Australia mining investment to fall 60%, major job losses forecast
PERTH (miningweekly.com) – Mining investment in Australia was expected to decline by nearly 60% over the next three years, compared with the 2014/15 levels, while job losses in the sector would take the same trend, economic forecaster and industry analyst BIS Shrapnel reported on Monday.
“We haven’t hit bottom yet on commodity prices or investment, which will continue to be a key drag on Australian economic growth from here,” said BIS senior manager of the infrastructure and mining unit, Adrian Hart.
“While mining production will continue to rise strongly, led by new liquefied natural gas exports, the facts are that this growth will be far less employment intensive than the investment phase, albeit offering contractor opportunities for maintenance and facilities management. Indeed, we are forecasting a further 20 000 job losses in the mining industry over the next three years, on top of the 40 000 direct job losses since the investment peak.”
Hart said that excluding oil and gas, mining investment has already halved since the peak, and we expect it to fall a further 40% over the next two years, a 70% decline overall from top to bottom, led by further declines in coal, iron-ore and gold. Add in the sharp fall in oil and gas investment as LNG projects were completed, and the outlook was even worse.

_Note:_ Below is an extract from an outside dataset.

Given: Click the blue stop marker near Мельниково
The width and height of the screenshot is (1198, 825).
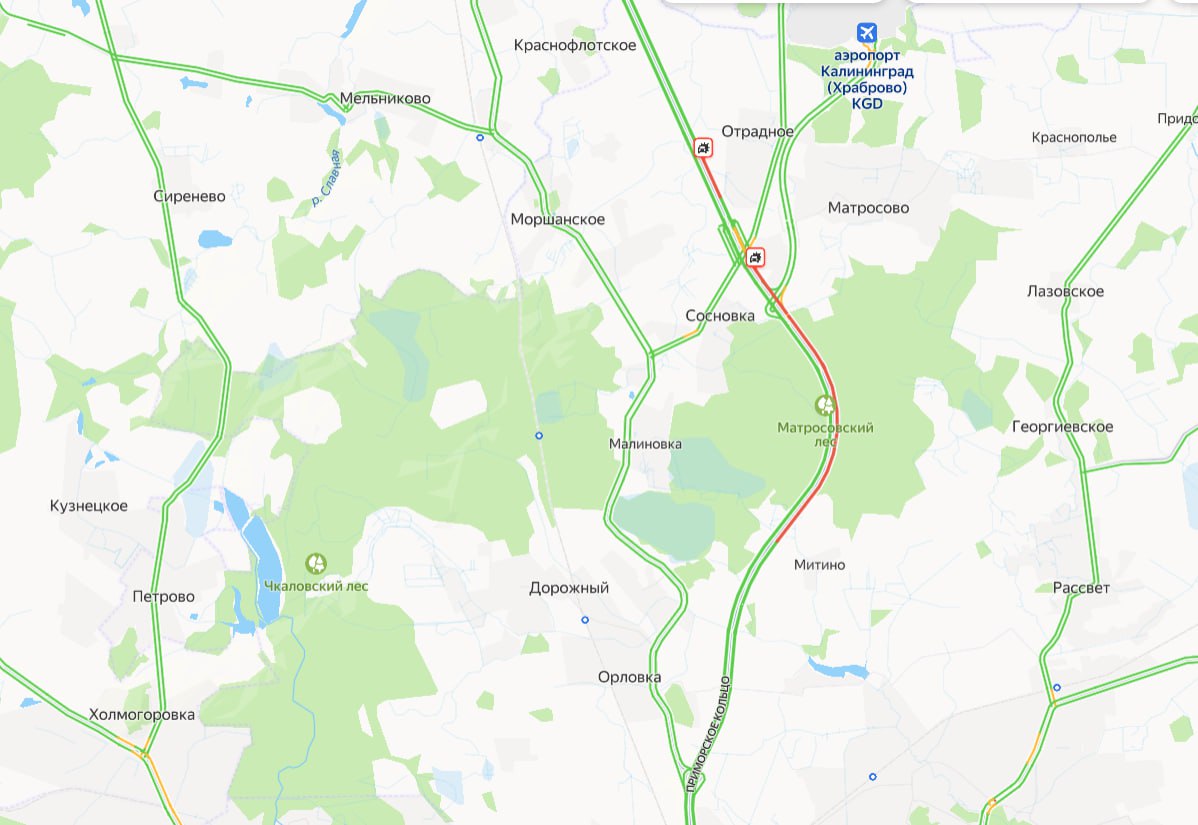Looking at the screenshot, I should [480, 138].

“The persistent drag from falling mining investment has important ramifications for the economy. Quite simply, Australia badly needs new investment drivers beyond mining to provide sustainable growth in jobs and incomes. While other tradable sectors of the economy, such as tourism, are benefitting from the lower Australian dollar and starting to invest, the onus is also on governments to stand up and get back on the job of investing in productive public infrastructure.”
Despite the fall in investment, mining production was expected to rise 6% a year over the next five years, driving a corresponding increase in mining operations activities and export volumes.

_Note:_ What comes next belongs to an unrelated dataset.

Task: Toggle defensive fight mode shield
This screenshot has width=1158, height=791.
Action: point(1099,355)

“A significant volume of capital that has been injected into the mining industry is still to fully translate into expanded mine production,” said BIS economist and report author Rubhen Jeya said.
“The value of mining production has grown at a yearly average rate of 7.1% over the past five years, and there is more growth to come. Mining production is forecast to expand by over one third again over the next five years, around double the pace of the national economy, taking the value of industry output to $186-billion in gross value added terms (GVA) by 2019/20.”
However, despite the expected growth in production, BIS expected challenging conditions to remain a staple for both miners and contractors.
“The industry continues to be squeezed given a fundamental global oversupply now plaguing most commodities. The slowdown in demand from China is the predominant factor driving weaker demand growth overall, while a fight for market share from lower cost producers is still adding sharply to supply. These conditions are expected to persist over several years, keeping commodity prices weaker,” Jeya said.
BIS predicted that eventually, the current strike in investment would eradicate the oversupply and allow stabilisation and recovery in commodity prices, but this was not expected until towards the end of the decade.
“Even at sub-7% per annum economic growth, China is still adding the equivalent of another Australia each year to the value of its economy. As China continues to shift its engine of growth from investment to consumption, we will eventually see a staggered recovery across most metals and minerals, particularly those which will service the growth in middle class consumer demand, such as copper, gold, and base metals,” Jeya added.